Wall Street Close: Bulls step back on relation woes
- US equity benchmarks post mild losses near record tops.
- Strong US CPI, downbeat bond auction weigh on stocks ahead of Fed’s Powell.
- JPM, Goldman fail to cheer upbeat results but Pepsi benefits from strong earnings.
- Citigroup, Wells Fargo and BofA up for publishing results on Wednesday.
US equity buyers ease controls on Tuesday after strong US inflation data and poor bond auction joined the coronavirus (COVID-19) woes to weigh on the market’s sentiment.
Read: Forex Today: Dollar strengthens on soaring inflation
US Consumer Price Index (CPI) rose past 4.9% expected to 5.4% YoY while the core reading was also upwardly revised from 3.8% to 4.5%, propelling the reflation woes. Additionally, surprisingly tepid demand for a 30-year bond auction also weighed on the market’s mood. As a result, the US 10-year Treasury yield rose 5.5 basis points (bps) to 1.418%, putting a safe-haven bid under the US dollar index (DXY) to jump the most in a month.
Other than the reflation fears and bond auctions, the coronavirus (COVID-19) also weighed on the investors’ mood. The recent jump in covid variants in the Northern Hemisphere probes the economic transition from the pandemic.
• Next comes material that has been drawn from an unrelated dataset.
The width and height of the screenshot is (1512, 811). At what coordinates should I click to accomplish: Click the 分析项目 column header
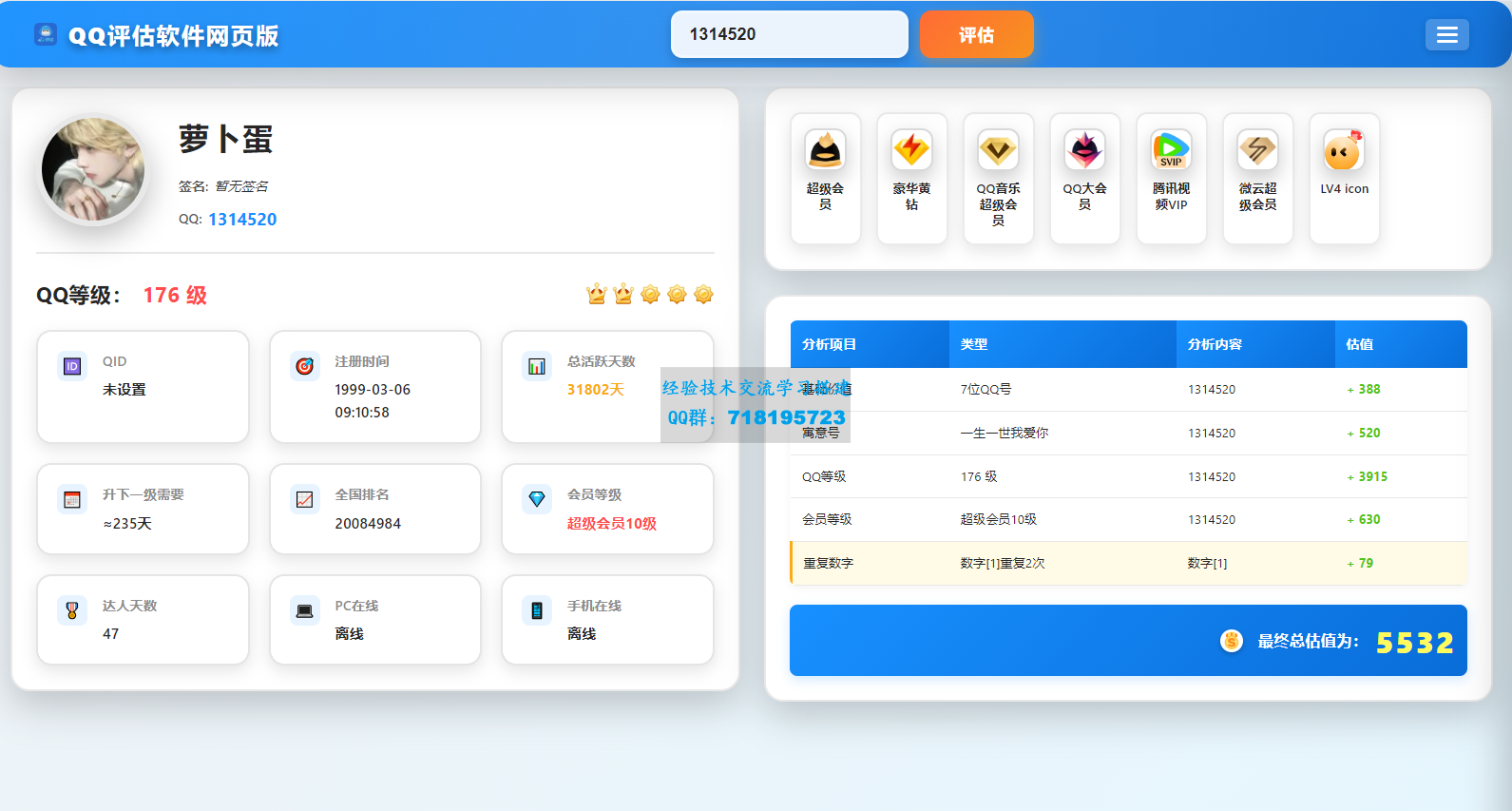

The traders’ rush to risk-safety triggered a pullback in equities. That said, Dow Jones Industrial Average (DJI) dropped 0.31% or 107.39 points to 34,888.79. Further, Nasdaq and S&P 500 both stepped back from record tops, losing 55.6 and 15.42 points, or 0.38% or 0.35% in that order, while closing around 14,677.70 and 4,370 respectively.
Stock-specific details suggest JP Morgan Chase and Goldman Sachs losing above 1.0% despite beating market consensus for Q2 revenues. On the contrary, Pepsi gained over 2.0% on upwardly revised full-year economic forecasts.
Moving on, global traders may keep watching the risk catalyst and place their eyes on Fed Chairman Jerome Powell’s testimony on the Semi-Annual Monetary Policy Report before the House Financial Services Committee.